About DSE Analytics

Use DSE Analytics to analyze huge databases. DSE Analytics includes integration with Apache Spark, BYOH (bring your own Hadoop), and DSE Hadoop.

Use DSE Analytics to analyze huge databases. DSE Analytics includes integration with Apache Spark, BYOH (bring your own Hadoop), and DSE Hadoop:
Apache Spark
A fast alternative to Hadoop. Spark is a distributed, parallel, batch data processing engine based on the Resilient Distributed Datasets (RDD) concept.
A bring your own Hadoop (BYOH) model gives organizations who are already running Hadoop that is implemented by Cloudera or Hortonworks a way to use these implementations with DataStax Enterprise.

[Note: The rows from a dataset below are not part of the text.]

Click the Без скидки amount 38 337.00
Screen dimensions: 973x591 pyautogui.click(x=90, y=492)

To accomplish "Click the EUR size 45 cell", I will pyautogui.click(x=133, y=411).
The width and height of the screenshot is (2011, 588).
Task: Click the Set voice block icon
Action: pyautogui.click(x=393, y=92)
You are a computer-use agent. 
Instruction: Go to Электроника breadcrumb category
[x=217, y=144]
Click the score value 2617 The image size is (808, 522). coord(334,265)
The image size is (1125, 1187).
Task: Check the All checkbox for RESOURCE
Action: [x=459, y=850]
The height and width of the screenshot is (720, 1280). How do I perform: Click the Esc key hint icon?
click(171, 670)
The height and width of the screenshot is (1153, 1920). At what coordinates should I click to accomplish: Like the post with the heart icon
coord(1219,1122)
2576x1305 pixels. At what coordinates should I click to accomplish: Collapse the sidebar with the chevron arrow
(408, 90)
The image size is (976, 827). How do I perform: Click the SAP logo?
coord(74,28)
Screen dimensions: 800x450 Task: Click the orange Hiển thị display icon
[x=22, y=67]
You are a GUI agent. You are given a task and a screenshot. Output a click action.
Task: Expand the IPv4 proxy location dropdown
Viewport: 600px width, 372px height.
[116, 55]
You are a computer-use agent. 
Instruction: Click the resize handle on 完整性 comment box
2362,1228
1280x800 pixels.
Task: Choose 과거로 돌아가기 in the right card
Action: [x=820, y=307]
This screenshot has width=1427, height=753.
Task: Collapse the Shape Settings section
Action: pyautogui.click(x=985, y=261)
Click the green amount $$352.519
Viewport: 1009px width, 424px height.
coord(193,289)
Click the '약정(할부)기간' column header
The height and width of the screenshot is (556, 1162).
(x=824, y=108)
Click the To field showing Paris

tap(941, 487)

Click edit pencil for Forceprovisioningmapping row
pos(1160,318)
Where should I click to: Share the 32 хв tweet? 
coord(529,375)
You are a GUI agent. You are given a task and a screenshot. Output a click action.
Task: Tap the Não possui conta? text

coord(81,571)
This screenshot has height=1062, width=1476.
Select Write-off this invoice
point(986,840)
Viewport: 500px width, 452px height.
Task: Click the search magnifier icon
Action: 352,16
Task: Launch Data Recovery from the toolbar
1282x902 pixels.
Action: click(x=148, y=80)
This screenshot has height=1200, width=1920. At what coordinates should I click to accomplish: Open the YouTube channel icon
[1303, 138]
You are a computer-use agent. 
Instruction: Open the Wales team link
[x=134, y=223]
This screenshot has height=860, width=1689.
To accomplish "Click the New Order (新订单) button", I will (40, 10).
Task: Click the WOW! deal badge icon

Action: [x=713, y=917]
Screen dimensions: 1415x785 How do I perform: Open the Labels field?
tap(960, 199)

This model provides better performance through custom, better-tuned Hadoop than earlier DataStax Enterprise versions.
Improved integration of Apache Sqoop
You can import RDBMS data to Cassandra and export Cassandra CQL data to an RDBMS.
DSE Hadoop
Hadoop is integrated with DataStax Enterprise with the following Hive and Pig tools:
  • Support for the native protocol in Hive.
  • Auto-creation of Hive databases and external tables for each CQL keyspace and table.
  • A cql3.partition.key property that maps Hive tables to CQL compound primary keys and composite partition keys.
  • Support for HiveServer2.
  • Integration of the Beeline command shell.
  • Support for expiring data in columns by setting TTL (time to live) on Hive tables.
  • Support for expiring data by setting TTL on Pig data using the cql:// URL, which includes a prepared statement. See step 10 of the library demo.

DSE Analytics features

No single point of failure
DSE Hadoop supports a peer-to-peer, distributed cluster for running MapReduce jobs. Being peers, any node in the cluster can load data files, and any analytics node can assume the responsibilities of Job Tracker for MapReduce jobs.
Job Tracker management
DSE Hadoop can automatically select Job Tracker and reserve Job Tracker nodes that take over in the event of a problem that would affect availability. The Job Tracker and reserve Job Tracker nodes can also be explicitly set.
Multiple Job Trackers
You can run one or more Job Tracker services across multiple datacenters and create multiple keyspaces per datacenter. Using this capability has performance, data replication, and other benefits.
Hadoop MapReduce with multiple Cassandra File Systems (CFS)
Cassandra File System (CFS) is a Hadoop Distributed File System (HDFS)-compatible storage layer. DataStax Enterprise replaces HDFS with CFS to run MapReduce jobs on Cassandra's peer-to-peer, fault-tolerant, and scalable architecture. You can create additional CFS to organize and optimize data.
Analytics without ETL
Using DSE Hadoop, you run MapReduce jobs directly against data in Cassandra. You can perform real-time and analytics workloads at the same time without one workload affecting the performance of the other. Starting some cluster nodes as Hadoop analytics nodes and others as pure Cassandra real-time nodes automatically replicates data between nodes.
Hive support
Hive, a data warehouse system, facilitates data summarization, ad hoc queries, and the analysis of large data sets that are stored in Hadoop-compatible file systems. Any ODBC or JDBC compliant user interface connects to Hive from the server. Using the Cassandra-enabled Hive MapReduce client in DataStax Enterprise, you project a relational structure onto Hadoop data in CFS, and query the data using CQL, an SQL-like language.
Pig support
The Cassandra-enabled Pig MapReduce client that is included with DSE Hadoop is a high-level platform for creating MapReduce programs to use with Hadoop. You can analyze large data sets by running jobs in MapReduce mode and Pig programs directly on data that is stored in Cassandra.
Mahout support
Apache Mahout, included with DSE Hadoop, offers machine learning libraries. Machine learning improves a system, such as the system that recreates the Google Priority Inbox, based on past experience or examples.